Think in resilience, not just defense
Both events show defense fails. What matters is recovery—fast restart of critical services, fallback systems, mutual aid. Community resilience is everything after collapse.
Recognize that private sectors are targets
Attacks on corporate, startup, or supply-chain systems now can hit your local grocery or clinic within hours. Know how local businesses are plugged into the digital grid—and their failure points.
Real Trends, Real Threats
Cyber Polygon 2024 was built around AI-logistics breaches—not ransomware, but data exfiltration aimed at supply systems.
Cyber Storm IX confirmed vulnerabilities in cloud infrastructure and food/ag sectors, not just power or internet.
Earlier models, like Cyber Storm III, used fake terrorism-inspired attacks on SCADA systems and transit networks to test broader coordination.
The threats are evolving: from classic virus/ransomware to AI-targeted supply disruption and cloud weaponization.
What This All Means
Cyberattacks aren’t remote possibilities—they’re exercises happening right now.
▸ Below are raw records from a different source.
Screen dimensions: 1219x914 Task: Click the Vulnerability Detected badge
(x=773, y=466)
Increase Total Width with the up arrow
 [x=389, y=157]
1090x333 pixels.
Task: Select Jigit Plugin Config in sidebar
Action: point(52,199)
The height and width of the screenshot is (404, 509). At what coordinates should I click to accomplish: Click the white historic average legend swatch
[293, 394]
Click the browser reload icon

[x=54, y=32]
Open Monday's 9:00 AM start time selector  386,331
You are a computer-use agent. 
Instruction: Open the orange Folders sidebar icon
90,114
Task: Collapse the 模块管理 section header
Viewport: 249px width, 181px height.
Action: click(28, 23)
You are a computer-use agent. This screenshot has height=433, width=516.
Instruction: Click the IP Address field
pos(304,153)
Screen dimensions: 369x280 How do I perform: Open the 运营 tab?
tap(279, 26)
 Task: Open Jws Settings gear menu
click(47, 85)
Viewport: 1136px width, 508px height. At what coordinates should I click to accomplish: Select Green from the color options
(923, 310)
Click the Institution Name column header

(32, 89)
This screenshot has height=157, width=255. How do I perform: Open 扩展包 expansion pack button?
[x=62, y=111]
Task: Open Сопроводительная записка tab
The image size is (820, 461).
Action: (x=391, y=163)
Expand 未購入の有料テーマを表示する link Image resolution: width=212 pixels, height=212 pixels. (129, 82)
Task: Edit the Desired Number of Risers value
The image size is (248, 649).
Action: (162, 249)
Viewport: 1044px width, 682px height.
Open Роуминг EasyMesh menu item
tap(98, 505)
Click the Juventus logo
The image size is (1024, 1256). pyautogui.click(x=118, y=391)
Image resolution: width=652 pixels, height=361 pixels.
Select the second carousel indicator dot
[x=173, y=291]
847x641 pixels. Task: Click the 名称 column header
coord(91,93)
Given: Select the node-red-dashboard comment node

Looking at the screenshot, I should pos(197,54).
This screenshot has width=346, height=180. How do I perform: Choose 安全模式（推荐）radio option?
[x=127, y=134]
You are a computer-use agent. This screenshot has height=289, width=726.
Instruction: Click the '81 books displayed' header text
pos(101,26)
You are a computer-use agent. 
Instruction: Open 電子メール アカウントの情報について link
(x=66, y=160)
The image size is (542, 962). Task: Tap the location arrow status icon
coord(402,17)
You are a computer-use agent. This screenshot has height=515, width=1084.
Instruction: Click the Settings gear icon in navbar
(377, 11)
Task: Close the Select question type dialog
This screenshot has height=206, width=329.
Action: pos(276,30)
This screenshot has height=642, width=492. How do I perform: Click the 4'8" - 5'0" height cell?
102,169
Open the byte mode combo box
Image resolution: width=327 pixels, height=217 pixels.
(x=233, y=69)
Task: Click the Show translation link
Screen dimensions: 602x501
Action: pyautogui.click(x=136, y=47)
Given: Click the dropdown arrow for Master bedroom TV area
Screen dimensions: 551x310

Resilience must be local, diverse, and both digital and physical.
Even “non-critical” infrastructure (like grain silos, cloud startups, transportation systems) matters in collapse.
Everyday people—families and communities—must train as first responders in a digital crisis, because global systems won’t save us.
These war games are more than drills—they’re revealing weak points in our digital civilization. If you aren’t already preparing, run these exercises mentally now: what happens if your internet goes dark? Your clinic closes? Your local grid trips?
The collapse won’t give you notice. But these cyber war games—Cyber Polygon, Cyber Storm—give you foresight. Use it wisely.